Limitations of the classical approach#

  • This approach has served statisticians well for many years; however, what happens if:

    • The distributional assumption — for example, \(x_1,\dots,x_n\) being normal — breaks down?

    • The estimator does not have a simple form and its sampling distribution cannot be derived analytically?

  • Bootstrap can handle these departures from the usual assumptions!


Example: Investing in two assets#

Fig 5.9
  • Suppose that \(X\) and \(Y\) are the returns of two assets.

  • These returns are observed every day: \((x_1,y_1),\dots,(x_n,y_n)\).


  • We have a fixed amount of money to invest and we will invest a fraction \(\alpha\) on \(X\) and a fraction \((1-\alpha)\) on \(Y\).

  • Therefore, our return will be

\[\alpha X + (1-\alpha) Y.\]
  • Our goal will be to minimize the variance of our return as a function of \(\alpha\).

  • One can show that the optimal \(\alpha\) is:

\[\alpha = \frac{\sigma_Y^2 - \text{Cov}(X,Y)}{\sigma_X^2 + \sigma_Y^2 -2\text{Cov}(X,Y)}.\]
  • Proposal: Use an estimate:

\[\widehat \alpha = \frac{\widehat \sigma_Y^2 - \widehat{ \text{Cov}}(X,Y)}{\widehat \sigma_X^2 + \widehat \sigma_Y^2 -2\widehat{ \text{Cov}}(X,Y)}.\]
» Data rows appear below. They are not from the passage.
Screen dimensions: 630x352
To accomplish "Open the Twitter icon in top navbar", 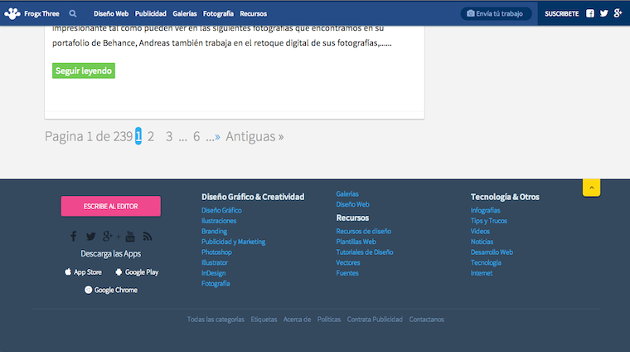I will [x=603, y=14].
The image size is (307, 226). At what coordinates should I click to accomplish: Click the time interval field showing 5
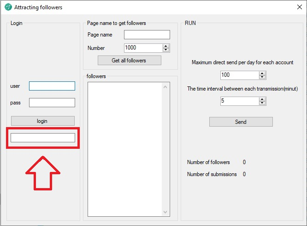[239, 101]
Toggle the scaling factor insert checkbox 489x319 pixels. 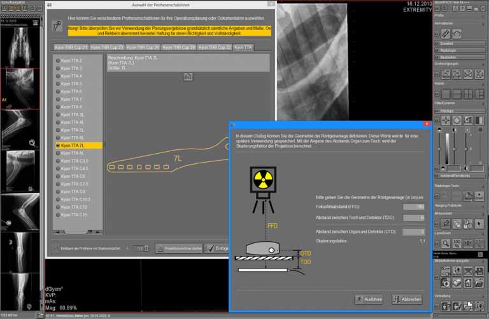click(54, 248)
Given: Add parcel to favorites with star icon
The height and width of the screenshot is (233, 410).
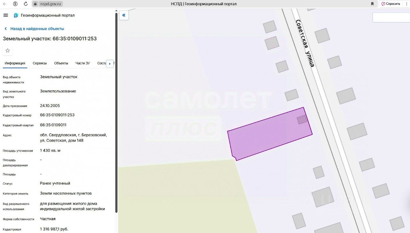Looking at the screenshot, I should 8,51.
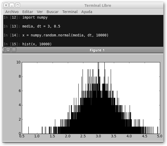Click the 'media, dt = 3, 0.5' line
The image size is (167, 146).
41,26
  • Suppose we compute the estimate \(\widehat\alpha = 0.6\) using the samples \((x_1,y_1),\dots,(x_n,y_n)\).

  • How sure can we be of this value? (A little vague of a question.)

  • If we had sampled the observations in a different 100 days, would we get a wildly different \(\widehat \alpha\)? (A more precise question.)
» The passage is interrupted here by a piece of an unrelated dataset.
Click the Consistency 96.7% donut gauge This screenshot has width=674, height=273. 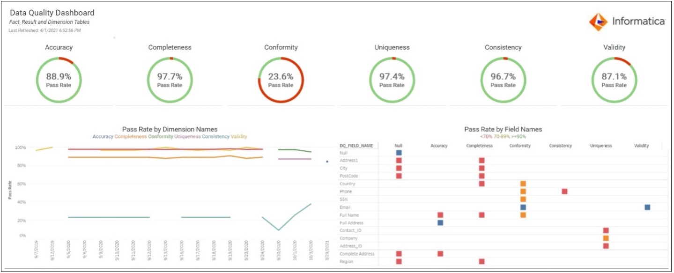(503, 80)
Resampling the data from the true distribution#

Fig 5.10
  • In this thought experiment, we know the actual joint distribution \(P(X,Y)\), so we can resample the \(n\) observations to our hearts’ content.


Computing the standard error of \(\widehat \alpha\)#

  • We will use \(S\) samples to estimate the standard error of \(\widehat{\alpha}\).

  • For each sampling of the data, for \(1 \leq s \leq S\)

\[(x_1^{(s)},\dots,x_n^{(s)})\]

we can compute a value of the estimate \(\widehat \alpha^{(1)},\widehat \alpha^{(2)},\dots\).

  • The Standard Error of \(\widehat \alpha\) is approximated by the standard deviation of these values.


In reality, we only have \(n\) samples#

A single panel of Fig 5.9
  • However, these samples can be used to approximate the joint distribution of \(X\) and \(Y\).


  • The Bootstrap: Sample from the empirical distribution:

\[\widehat P(X,Y) = \frac{1}{n}\sum_{i=1}^{n} \delta_{(x_i,y_i)}.\]
  • Equivalently, resample the data by drawing \(n\) samples with replacement from the actual observations.

  • Why it works: variances computed under the empirical distribution are good approximations of variances computed under the true distribution (in many cases).


A schematic of the Bootstrap#

A single dataset

Comparing Bootstrap sampling to sampling from the true distribution#

Fig 5.10
  • Left panel is population distribution of \(\widehat{\alpha}\) – centered (approximately) around the true \(\alpha\).

  • Middle panel is bootstrap distribution of \(\widehat{\alpha}\) – centered (approximately) around observed \(\widehat{\alpha}\).